(MATERIAL FOR THIS TASK begins)

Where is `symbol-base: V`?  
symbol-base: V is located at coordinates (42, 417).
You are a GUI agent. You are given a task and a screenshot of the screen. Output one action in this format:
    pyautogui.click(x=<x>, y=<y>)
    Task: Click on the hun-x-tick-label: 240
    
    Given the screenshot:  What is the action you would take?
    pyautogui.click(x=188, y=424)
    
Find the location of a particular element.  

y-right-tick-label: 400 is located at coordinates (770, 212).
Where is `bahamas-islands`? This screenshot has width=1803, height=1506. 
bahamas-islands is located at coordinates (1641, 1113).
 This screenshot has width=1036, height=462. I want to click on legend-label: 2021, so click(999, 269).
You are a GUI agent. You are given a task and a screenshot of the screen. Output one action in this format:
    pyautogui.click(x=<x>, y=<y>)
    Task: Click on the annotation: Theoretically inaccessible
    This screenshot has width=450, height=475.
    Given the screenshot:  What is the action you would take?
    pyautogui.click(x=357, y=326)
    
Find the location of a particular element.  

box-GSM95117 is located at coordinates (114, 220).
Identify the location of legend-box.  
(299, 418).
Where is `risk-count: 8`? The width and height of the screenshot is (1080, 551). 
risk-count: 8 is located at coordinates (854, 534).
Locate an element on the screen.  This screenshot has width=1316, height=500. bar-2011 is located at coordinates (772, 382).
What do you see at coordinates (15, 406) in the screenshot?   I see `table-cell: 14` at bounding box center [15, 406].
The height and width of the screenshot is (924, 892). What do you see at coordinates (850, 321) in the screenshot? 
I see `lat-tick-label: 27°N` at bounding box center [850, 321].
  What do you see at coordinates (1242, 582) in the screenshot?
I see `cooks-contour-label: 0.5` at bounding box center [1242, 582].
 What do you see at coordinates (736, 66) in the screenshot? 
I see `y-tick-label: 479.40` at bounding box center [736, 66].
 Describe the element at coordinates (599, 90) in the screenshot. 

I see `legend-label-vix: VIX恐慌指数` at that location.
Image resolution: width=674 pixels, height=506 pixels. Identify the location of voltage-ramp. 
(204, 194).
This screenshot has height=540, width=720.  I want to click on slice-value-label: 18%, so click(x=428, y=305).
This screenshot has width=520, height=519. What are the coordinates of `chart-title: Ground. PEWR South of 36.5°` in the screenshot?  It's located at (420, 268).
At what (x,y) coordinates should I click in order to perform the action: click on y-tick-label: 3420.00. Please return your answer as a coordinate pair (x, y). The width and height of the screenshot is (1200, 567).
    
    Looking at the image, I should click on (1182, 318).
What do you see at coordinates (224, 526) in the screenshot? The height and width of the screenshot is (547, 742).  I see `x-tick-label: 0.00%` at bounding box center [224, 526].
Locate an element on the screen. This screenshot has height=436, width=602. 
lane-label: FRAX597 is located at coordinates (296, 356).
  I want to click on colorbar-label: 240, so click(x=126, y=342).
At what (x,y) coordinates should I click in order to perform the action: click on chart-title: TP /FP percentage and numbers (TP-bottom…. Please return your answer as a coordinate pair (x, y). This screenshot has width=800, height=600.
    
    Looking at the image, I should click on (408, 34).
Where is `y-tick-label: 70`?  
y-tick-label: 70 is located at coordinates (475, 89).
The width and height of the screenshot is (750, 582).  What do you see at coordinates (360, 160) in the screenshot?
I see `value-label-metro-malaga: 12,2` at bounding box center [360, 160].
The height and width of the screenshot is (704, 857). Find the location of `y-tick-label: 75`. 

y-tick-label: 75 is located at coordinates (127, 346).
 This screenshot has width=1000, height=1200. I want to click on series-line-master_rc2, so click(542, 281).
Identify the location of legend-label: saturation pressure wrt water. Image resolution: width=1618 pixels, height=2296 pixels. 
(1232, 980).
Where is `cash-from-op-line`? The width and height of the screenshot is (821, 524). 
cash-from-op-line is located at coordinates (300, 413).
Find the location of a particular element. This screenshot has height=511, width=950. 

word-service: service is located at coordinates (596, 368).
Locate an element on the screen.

(MATERIAL FOR THIS TASK ends)

__WORK REQUEST__: Copy the whole listing above word for word, without changing anything.

__YOUR SOLUTION__:
Where is `symbol-base: V`?  
symbol-base: V is located at coordinates (42, 417).
You are a GUI agent. You are given a task and a screenshot of the screen. Output one action in this format:
    pyautogui.click(x=<x>, y=<y>)
    Task: Click on the hun-x-tick-label: 240
    
    Given the screenshot:  What is the action you would take?
    pyautogui.click(x=188, y=424)
    
Find the location of a particular element.  

y-right-tick-label: 400 is located at coordinates (770, 212).
Where is `bahamas-islands`? This screenshot has width=1803, height=1506. 
bahamas-islands is located at coordinates (1641, 1113).
 This screenshot has width=1036, height=462. I want to click on legend-label: 2021, so click(999, 269).
You are a GUI agent. You are given a task and a screenshot of the screen. Output one action in this format:
    pyautogui.click(x=<x>, y=<y>)
    Task: Click on the annotation: Theoretically inaccessible
    This screenshot has width=450, height=475.
    Given the screenshot:  What is the action you would take?
    pyautogui.click(x=357, y=326)
    
Find the location of a particular element.  

box-GSM95117 is located at coordinates (114, 220).
Identify the location of legend-box.  
(299, 418).
Where is `risk-count: 8`? The width and height of the screenshot is (1080, 551). 
risk-count: 8 is located at coordinates (854, 534).
Locate an element on the screen.  This screenshot has width=1316, height=500. bar-2011 is located at coordinates (772, 382).
What do you see at coordinates (15, 406) in the screenshot?   I see `table-cell: 14` at bounding box center [15, 406].
The height and width of the screenshot is (924, 892). What do you see at coordinates (850, 321) in the screenshot? 
I see `lat-tick-label: 27°N` at bounding box center [850, 321].
  What do you see at coordinates (1242, 582) in the screenshot?
I see `cooks-contour-label: 0.5` at bounding box center [1242, 582].
 What do you see at coordinates (736, 66) in the screenshot? 
I see `y-tick-label: 479.40` at bounding box center [736, 66].
 Describe the element at coordinates (599, 90) in the screenshot. 

I see `legend-label-vix: VIX恐慌指数` at that location.
Image resolution: width=674 pixels, height=506 pixels. Identify the location of voltage-ramp. 
(204, 194).
This screenshot has height=540, width=720.  I want to click on slice-value-label: 18%, so click(x=428, y=305).
This screenshot has width=520, height=519. What are the coordinates of `chart-title: Ground. PEWR South of 36.5°` in the screenshot?  It's located at (420, 268).
At what (x,y) coordinates should I click in order to perform the action: click on y-tick-label: 3420.00. Please return your answer as a coordinate pair (x, y). The width and height of the screenshot is (1200, 567).
    
    Looking at the image, I should click on (1182, 318).
What do you see at coordinates (224, 526) in the screenshot? The height and width of the screenshot is (547, 742).  I see `x-tick-label: 0.00%` at bounding box center [224, 526].
Locate an element on the screen. This screenshot has height=436, width=602. 
lane-label: FRAX597 is located at coordinates (296, 356).
  I want to click on colorbar-label: 240, so click(x=126, y=342).
At what (x,y) coordinates should I click in order to perform the action: click on chart-title: TP /FP percentage and numbers (TP-bottom…. Please return your answer as a coordinate pair (x, y). This screenshot has width=800, height=600.
    
    Looking at the image, I should click on (408, 34).
Where is `y-tick-label: 70`?  
y-tick-label: 70 is located at coordinates (475, 89).
The width and height of the screenshot is (750, 582).  What do you see at coordinates (360, 160) in the screenshot?
I see `value-label-metro-malaga: 12,2` at bounding box center [360, 160].
The height and width of the screenshot is (704, 857). Find the location of `y-tick-label: 75`. 

y-tick-label: 75 is located at coordinates (127, 346).
 This screenshot has width=1000, height=1200. I want to click on series-line-master_rc2, so click(542, 281).
Identify the location of legend-label: saturation pressure wrt water. Image resolution: width=1618 pixels, height=2296 pixels. 
(1232, 980).
Where is `cash-from-op-line`? The width and height of the screenshot is (821, 524). 
cash-from-op-line is located at coordinates (300, 413).
Find the location of a particular element. This screenshot has height=511, width=950. 

word-service: service is located at coordinates (596, 368).
Locate an element on the screen.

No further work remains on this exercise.